Antivirus companies are warning Internet users about W32.Swen, a new worm that spreads using e-mail messages, vulnerable network connections, IRC (Internet Relay Chat) and peer-to-peer (P-to-P) networks.
First detected on Thursday, Swen exploits a security hole in Microsoft's Internet Explorer Web browser and affects all supported versions of the Windows operating system, according to F-Secure of Helsinki.
The worm poses as a software security update from Microsoft prompting users with "Yes" or "No" buttons to agree to install the update and even an installation "progress" bar if they do agree.
However, the worm code is installed regardless of what users select. Once on an infected system, Swen alters the configuration of the Windows operating system so that the worm is launched whenever Windows is started. The worm also detects and disables antivirus software or other Windows features that could be used to disable it, according to F-Secure.
Like other mass mailing worms, Swen scans an infected machine's hard drive for e-mail addresses and uses those to send out more copies of itself, skimming SMTP (Simple Mail Transfer Protocol) server addresses and user names from Windows.
Infected e-mail messages are formatted to look like official correspondence from Microsoft.
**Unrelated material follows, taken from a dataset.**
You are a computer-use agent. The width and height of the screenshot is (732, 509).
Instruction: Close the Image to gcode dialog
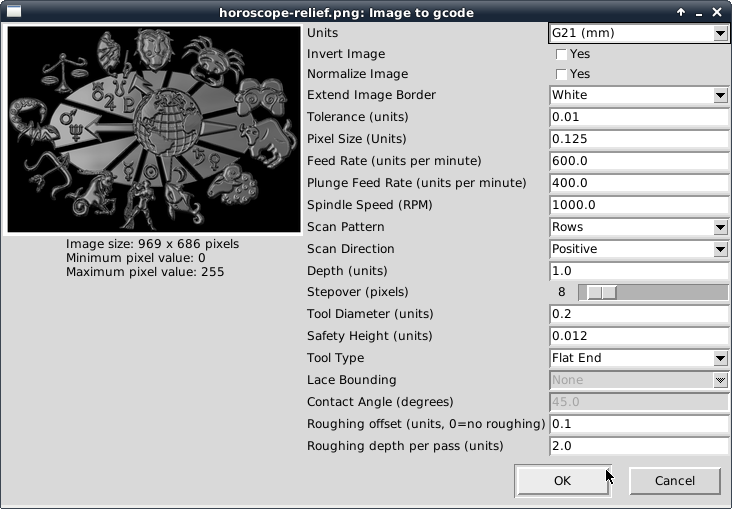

The messages appear to come from one of a variety of randomly generated senders like "MS Technical Assistance," and advertise a "cumulative patch" for Internet Explorer to patch "three newly discovered vulnerabilities," F-Secure said.
The worm also can detect the presence of IRC clients or the Kazaa P-to-P file-sharing software and distribute itself on those networks. Swen places a specialized script file that sends a virus file to every computer on the same IRC channel as the infected computer.
For machines running Kazaa file-sharing software, Swen enables the file-sharing feature, if it is not already enabled, and places multiple copies of itself in the Kazaa shared files folder disguised as Kazaa client software, pirated software or other popular applications, F-Secure said.
F-Secure, Network Associates and Symantec all issued warnings about Swen Thursday, indicating that the worm is spreading on the Internet.
More than one antivirus company noted the similarity between Swen and an earlier worm, W32.Gibe, which appeared in February. Like Swen, Gibe also attempted to spread via e-mail, as well as Kazaa and IRC networks while posing as a piece of legitimate Microsoft software when installed.
Customers are being advised to update their antivirus definitions to detect Swen.